Polyembryonic development: insect pattern formation in a cellularized environment

Abstract

THe polyembryonic wasp Copidosoma floridanum produces up to 2000 individuals from a single egg. During the production of individual embryos the original anteroposterior axis of the egg is lost and axial patterning must subsequently be reestablished within each embryo. The mechanism by which this occurs is unknown. In most insects, egg polarity is established during oogenesis and early development takes place in a syncytium. In Drosophila melanogaster, the syncytium is considered essential for establishing the morphogenetic gradients that initiate segmental patterning. However, we found that development of C. floridanum occurs almost exclusively in a cellularized environment. To determine whether the D. melanogaster patterning cascade is conserved in the absence of a syncytium, we analyzed the expression of Even-skipped, Engrailed and Ultrabithorax/Abdominal-A during polyembryonic development. Here we show that in spite of the absence of a syncytium, the elements of the D. melanogaster segmentation hierarchy are conserved. The segment-polarity gene Engrailed and the homeotic genes Ultrabithorax/Abdominal-A are expressed in a conserved pattern relative to D. melanogaster. However, we detect an alteration in the expression of the Even-skipped antigen. Even-skipped is initially expressed in segmentally reiterated stripes and not in the pair-rule pattern as it is in D. melanogaster. We also observe that the expression of these regulatory proteins does not occur during the early proliferative phases of polyembryony. Our results indicate that a syncytium is not required for segmental patterning in this insect.

#### [Task set]
**A.** Summarize the abstract on polyembryonic development in two sentences.
**B.** Answer these questions using the abstract on polyembryonic development.
(i) How many individuals can Copidosoma floridanum produce from a single egg?
(ii) Which three proteins had their expression analyzed during polyembryonic development?
(iii) In what pattern is Even-skipped initially expressed in this wasp?
The lines after this point have no connection to the abstract.

#### [Listed entries]
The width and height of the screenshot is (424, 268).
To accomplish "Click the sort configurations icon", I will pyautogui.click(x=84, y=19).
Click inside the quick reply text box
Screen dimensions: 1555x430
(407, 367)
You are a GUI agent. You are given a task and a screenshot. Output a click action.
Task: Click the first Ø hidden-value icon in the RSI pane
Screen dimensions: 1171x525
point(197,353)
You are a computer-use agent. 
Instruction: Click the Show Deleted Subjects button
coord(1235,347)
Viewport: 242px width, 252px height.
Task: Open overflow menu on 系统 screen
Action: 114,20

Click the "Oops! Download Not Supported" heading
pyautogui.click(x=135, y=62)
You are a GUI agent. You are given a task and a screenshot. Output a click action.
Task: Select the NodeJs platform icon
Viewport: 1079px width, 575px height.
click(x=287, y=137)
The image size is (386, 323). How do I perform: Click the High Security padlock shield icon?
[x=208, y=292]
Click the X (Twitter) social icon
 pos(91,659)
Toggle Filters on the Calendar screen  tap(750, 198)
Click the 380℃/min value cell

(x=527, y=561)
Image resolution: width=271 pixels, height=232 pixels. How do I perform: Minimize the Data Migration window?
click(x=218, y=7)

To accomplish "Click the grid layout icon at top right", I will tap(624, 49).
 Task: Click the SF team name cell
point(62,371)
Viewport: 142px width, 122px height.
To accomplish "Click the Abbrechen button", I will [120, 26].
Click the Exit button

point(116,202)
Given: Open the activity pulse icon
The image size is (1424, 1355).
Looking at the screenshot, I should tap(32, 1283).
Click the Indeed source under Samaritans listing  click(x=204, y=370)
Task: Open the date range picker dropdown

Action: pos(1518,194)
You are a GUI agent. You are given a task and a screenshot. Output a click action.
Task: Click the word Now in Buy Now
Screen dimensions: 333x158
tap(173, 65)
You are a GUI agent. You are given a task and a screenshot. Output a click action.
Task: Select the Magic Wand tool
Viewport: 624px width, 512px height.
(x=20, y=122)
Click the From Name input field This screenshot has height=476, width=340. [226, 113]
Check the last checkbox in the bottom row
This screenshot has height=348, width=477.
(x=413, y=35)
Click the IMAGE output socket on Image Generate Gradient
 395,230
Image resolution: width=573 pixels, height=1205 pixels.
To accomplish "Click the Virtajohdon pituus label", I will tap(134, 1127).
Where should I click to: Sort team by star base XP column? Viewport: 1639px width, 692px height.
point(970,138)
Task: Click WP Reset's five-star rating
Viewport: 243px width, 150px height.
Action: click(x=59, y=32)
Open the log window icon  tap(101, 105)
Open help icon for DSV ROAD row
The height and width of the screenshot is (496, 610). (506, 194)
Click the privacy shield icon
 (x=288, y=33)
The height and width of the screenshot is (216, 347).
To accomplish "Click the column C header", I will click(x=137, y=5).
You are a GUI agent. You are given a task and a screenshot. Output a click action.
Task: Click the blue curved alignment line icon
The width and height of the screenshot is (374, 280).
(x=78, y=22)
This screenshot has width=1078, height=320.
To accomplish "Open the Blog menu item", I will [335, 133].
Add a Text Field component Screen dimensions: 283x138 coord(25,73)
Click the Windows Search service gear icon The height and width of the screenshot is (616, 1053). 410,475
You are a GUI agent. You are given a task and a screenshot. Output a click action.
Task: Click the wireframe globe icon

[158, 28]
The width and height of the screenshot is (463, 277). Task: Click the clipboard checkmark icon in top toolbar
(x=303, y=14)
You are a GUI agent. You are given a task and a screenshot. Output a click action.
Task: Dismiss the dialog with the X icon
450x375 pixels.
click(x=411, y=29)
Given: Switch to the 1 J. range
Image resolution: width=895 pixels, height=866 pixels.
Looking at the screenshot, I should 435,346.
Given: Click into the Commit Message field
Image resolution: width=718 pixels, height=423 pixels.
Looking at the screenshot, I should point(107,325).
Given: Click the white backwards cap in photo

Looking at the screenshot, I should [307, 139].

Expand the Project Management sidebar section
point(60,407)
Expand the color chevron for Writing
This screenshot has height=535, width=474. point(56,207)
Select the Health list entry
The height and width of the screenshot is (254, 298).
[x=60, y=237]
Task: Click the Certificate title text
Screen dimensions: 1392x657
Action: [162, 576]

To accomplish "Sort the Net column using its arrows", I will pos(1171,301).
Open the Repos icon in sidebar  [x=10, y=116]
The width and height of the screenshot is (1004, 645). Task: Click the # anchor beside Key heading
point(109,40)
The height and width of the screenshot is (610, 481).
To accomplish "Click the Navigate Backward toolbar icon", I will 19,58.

#### [Results by task]
**A.** The wasp Copidosoma floridanum produces up to 2000 individuals from a single egg and develops almost entirely in a cellularized environment, unlike most insects, which develop early in a syncytium. Analysis of Even-skipped, Engrailed and Ultrabithorax/Abdominal-A showed that the Drosophila melanogaster segmentation hierarchy is conserved, though Even-skipped first appears in segmentally reiterated stripes rather than a pair-rule pattern, which indicates that a syncytium is not required for segmental patterning in this insect.

**B.**
(i) Up to 2000.
(ii) Even-skipped, Engrailed and Ultrabithorax/Abdominal-A.
(iii) In segmentally reiterated stripes, not in the pair-rule pattern.